Records for locating displayed items:
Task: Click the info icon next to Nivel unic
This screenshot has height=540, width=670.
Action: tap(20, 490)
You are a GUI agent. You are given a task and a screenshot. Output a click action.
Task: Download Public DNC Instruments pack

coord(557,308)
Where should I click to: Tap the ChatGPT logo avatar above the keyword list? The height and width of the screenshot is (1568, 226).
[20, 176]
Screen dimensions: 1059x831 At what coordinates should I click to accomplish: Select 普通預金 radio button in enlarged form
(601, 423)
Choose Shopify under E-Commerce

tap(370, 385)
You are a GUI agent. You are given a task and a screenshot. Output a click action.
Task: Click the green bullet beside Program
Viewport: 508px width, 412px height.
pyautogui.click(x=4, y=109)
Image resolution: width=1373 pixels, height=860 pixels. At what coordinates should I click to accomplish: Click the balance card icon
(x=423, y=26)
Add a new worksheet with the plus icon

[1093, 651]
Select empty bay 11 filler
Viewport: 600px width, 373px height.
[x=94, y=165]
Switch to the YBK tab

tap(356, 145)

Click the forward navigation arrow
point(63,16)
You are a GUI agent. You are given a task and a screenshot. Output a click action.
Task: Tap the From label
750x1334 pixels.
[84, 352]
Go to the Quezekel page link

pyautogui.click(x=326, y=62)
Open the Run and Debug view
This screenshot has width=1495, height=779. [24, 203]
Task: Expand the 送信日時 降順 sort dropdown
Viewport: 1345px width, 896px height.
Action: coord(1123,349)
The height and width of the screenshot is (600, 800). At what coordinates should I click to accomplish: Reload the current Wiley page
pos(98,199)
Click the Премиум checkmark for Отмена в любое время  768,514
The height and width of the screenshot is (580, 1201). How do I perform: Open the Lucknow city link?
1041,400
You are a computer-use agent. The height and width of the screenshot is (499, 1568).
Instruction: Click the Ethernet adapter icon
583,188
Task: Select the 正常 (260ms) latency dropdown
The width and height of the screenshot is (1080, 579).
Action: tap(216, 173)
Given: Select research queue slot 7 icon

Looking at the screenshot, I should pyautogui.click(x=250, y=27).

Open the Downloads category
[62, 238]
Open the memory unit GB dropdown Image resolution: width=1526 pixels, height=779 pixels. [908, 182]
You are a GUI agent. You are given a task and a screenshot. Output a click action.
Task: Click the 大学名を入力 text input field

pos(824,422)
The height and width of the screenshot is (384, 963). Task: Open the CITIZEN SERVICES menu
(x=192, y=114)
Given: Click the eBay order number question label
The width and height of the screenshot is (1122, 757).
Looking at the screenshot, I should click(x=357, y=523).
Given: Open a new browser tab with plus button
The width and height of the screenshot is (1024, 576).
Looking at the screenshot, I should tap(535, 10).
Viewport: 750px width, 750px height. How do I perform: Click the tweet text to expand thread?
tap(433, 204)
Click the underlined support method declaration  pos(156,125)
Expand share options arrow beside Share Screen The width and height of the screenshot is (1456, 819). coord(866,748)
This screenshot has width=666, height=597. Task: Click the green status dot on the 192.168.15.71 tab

● Exercise requirements: Swap "GUI agent" for "screen-control agent" wherever it occurs in the records above, and write out all the records again with nothing else changed.

● Exercise response:
Task: Click the info icon next to Nivel unic
This screenshot has height=540, width=670.
Action: tap(20, 490)
You are a screen-control agent. You are given a task and a screenshot. Output a click action.
Task: Download Public DNC Instruments pack

coord(557,308)
Where should I click to: Tap the ChatGPT logo avatar above the keyword list? The height and width of the screenshot is (1568, 226).
[20, 176]
Screen dimensions: 1059x831 At what coordinates should I click to accomplish: Select 普通預金 radio button in enlarged form
(601, 423)
Choose Shopify under E-Commerce

tap(370, 385)
You are a screen-control agent. You are given a task and a screenshot. Output a click action.
Task: Click the green bullet beside Program
Viewport: 508px width, 412px height.
pyautogui.click(x=4, y=109)
Image resolution: width=1373 pixels, height=860 pixels. At what coordinates should I click to accomplish: Click the balance card icon
(x=423, y=26)
Add a new worksheet with the plus icon

[1093, 651]
Select empty bay 11 filler
Viewport: 600px width, 373px height.
[x=94, y=165]
Switch to the YBK tab

tap(356, 145)

Click the forward navigation arrow
point(63,16)
You are a screen-control agent. You are given a task and a screenshot. Output a click action.
Task: Tap the From label
750x1334 pixels.
[84, 352]
Go to the Quezekel page link

pyautogui.click(x=326, y=62)
Open the Run and Debug view
This screenshot has width=1495, height=779. [24, 203]
Task: Expand the 送信日時 降順 sort dropdown
Viewport: 1345px width, 896px height.
Action: coord(1123,349)
The height and width of the screenshot is (600, 800). At what coordinates should I click to accomplish: Reload the current Wiley page
pos(98,199)
Click the Премиум checkmark for Отмена в любое время  768,514
The height and width of the screenshot is (580, 1201). How do I perform: Open the Lucknow city link?
1041,400
You are a computer-use agent. The height and width of the screenshot is (499, 1568).
Instruction: Click the Ethernet adapter icon
583,188
Task: Select the 正常 (260ms) latency dropdown
The width and height of the screenshot is (1080, 579).
Action: tap(216, 173)
Given: Select research queue slot 7 icon

Looking at the screenshot, I should pyautogui.click(x=250, y=27).

Open the Downloads category
[62, 238]
Open the memory unit GB dropdown Image resolution: width=1526 pixels, height=779 pixels. [908, 182]
You are a screen-control agent. You are given a task and a screenshot. Output a click action.
Task: Click the 大学名を入力 text input field

pos(824,422)
The height and width of the screenshot is (384, 963). Task: Open the CITIZEN SERVICES menu
(x=192, y=114)
Given: Click the eBay order number question label
The width and height of the screenshot is (1122, 757).
Looking at the screenshot, I should click(x=357, y=523).
Given: Open a new browser tab with plus button
The width and height of the screenshot is (1024, 576).
Looking at the screenshot, I should tap(535, 10).
Viewport: 750px width, 750px height. How do I perform: Click the tweet text to expand thread?
tap(433, 204)
Click the underlined support method declaration  pos(156,125)
Expand share options arrow beside Share Screen The width and height of the screenshot is (1456, 819). coord(866,748)
This screenshot has width=666, height=597. Task: Click the green status dot on the 192.168.15.71 tab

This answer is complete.